According to a separate survey done, the unemployment rate is steady 4.1% as expected. The jobless rate is all time low since December 2000.
The hourly earnings also rose from 2.5% in December to 2.9% in January. This is more than what economists’ projected, 2.6%. This is nearly 3% jump in pay and it marks the fastest pace since the middle of 2009, just as the economy was emerging from the Great Recession. According to Nationwide’s chief economist David Berson, “The faster pace of wage gains indicates that the labor market is tightening, with employers having to pay higher wages to get the workers they want.”
The month of December and January have seen a growth of 11 cents and 9 cents respectively in the average hourly earnings for all employee on private non-farm jobs. There by making the average hourly earnings $26.74.
The number of jobs in December also went up by 12,000 thereby making 160,000 jobs.
The hiring rate had reduced in the last few months of the last year possibly due to unavailability of the workers. Economists are expecting the job growth to moderate further to about 160,000 in 2018 from 170,000 last year due to shortage of worker pool.
The strong hiring at the beginning of the year is in favor for U.S. workers, but it may result in pressurizing the Federal Reserves to raise interest rates more quickly than expected to avoid inflation spiking up and economy overheating. According to Luke Bartholomew, an investment strategist at Aberdeen Standard Investments, “This is a much stronger outcome than most expected. The headline unemployment number is good but the wage growth is really positive. It definitely makes it a bit more likely that the Fed will have to do more than the three hikes that they’re currently planning for this year.”

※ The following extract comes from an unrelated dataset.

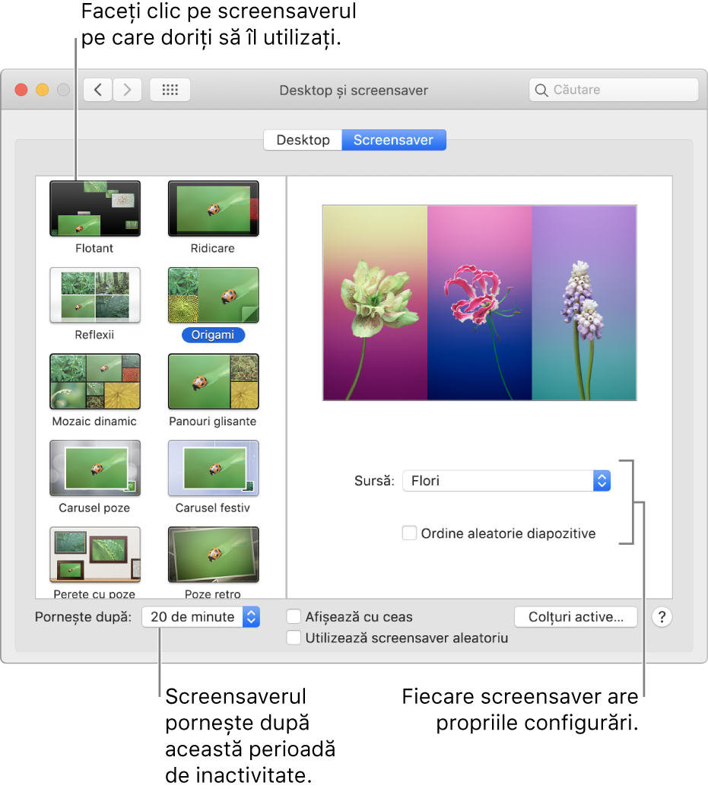Pick the Reflexii screensaver thumbnail
The image size is (708, 789).
pyautogui.click(x=95, y=294)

According to economists, the strong employment can support the Fed to raise rates by March.
The majority gains seen in January jobs are in construction, food service and drinking places, health care, durable goods industries and manufacturing. Here is a quick look on the amount of jobs added by each of these fields:
- Construction – 36,000 (5,000 in residential building construction)

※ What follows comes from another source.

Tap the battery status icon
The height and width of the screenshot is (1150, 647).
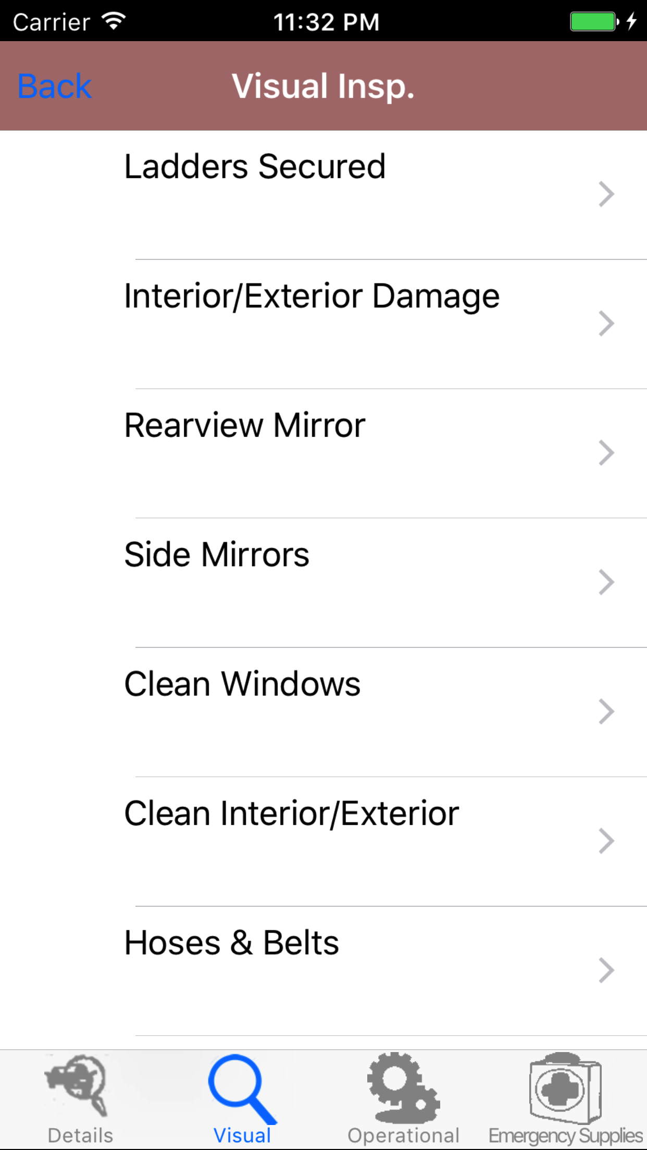pyautogui.click(x=594, y=22)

- Food Service and Drinking Places – 31,000
- Health Care – 21,000 (13,000 in hospitals)
- Durable Goods Industries – 18,000
- Manufacturing – 15,000
Reaction in the U.S. government bond market showed that investors think the Fed could move more aggressively. The yield on the 10-year Treasury note, which moves in the opposite direction of its price, jumped above 2.8% for the first time since April 2014, leaving yields at their highest level in nearly
The other economic data is also encouraging. According to a survey of purchase managers, factories are expanding rapidly in January. This may have been caused by a weaker US dollar and increased growth oversees that as boosted US exports.

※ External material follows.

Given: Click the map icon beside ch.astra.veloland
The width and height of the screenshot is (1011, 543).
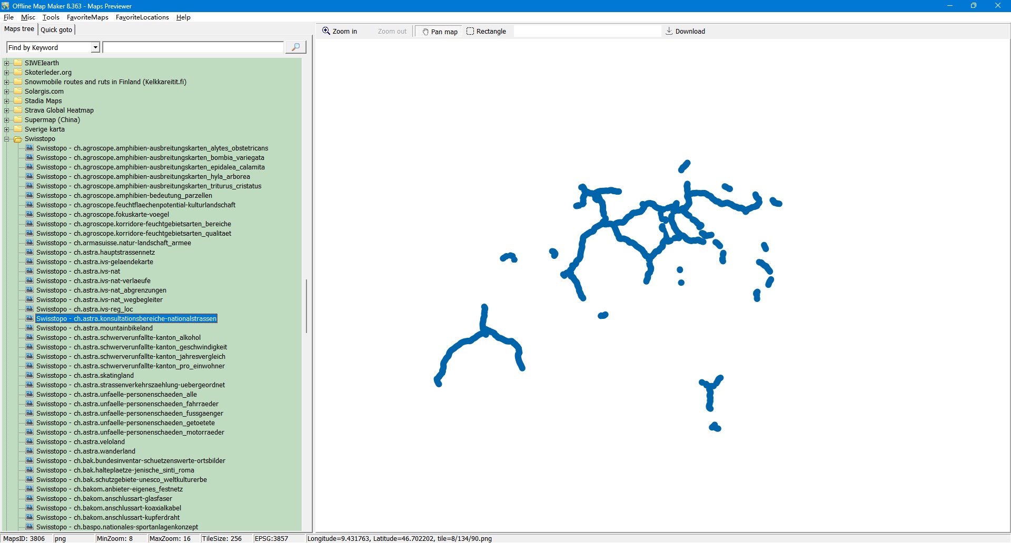Looking at the screenshot, I should coord(29,442).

At the same time, Americans are appearing confident in purchasing homes. The sales of existing houses have reached at higher level in last 11 years. At the same time, shortage of properties is posing as a hindrance for would-be buyers. The demand for houses has boosted the home construction in 2017 and its fastest pace in the decade. The Construction companies have added 210,000 jobs last year, the most in two years.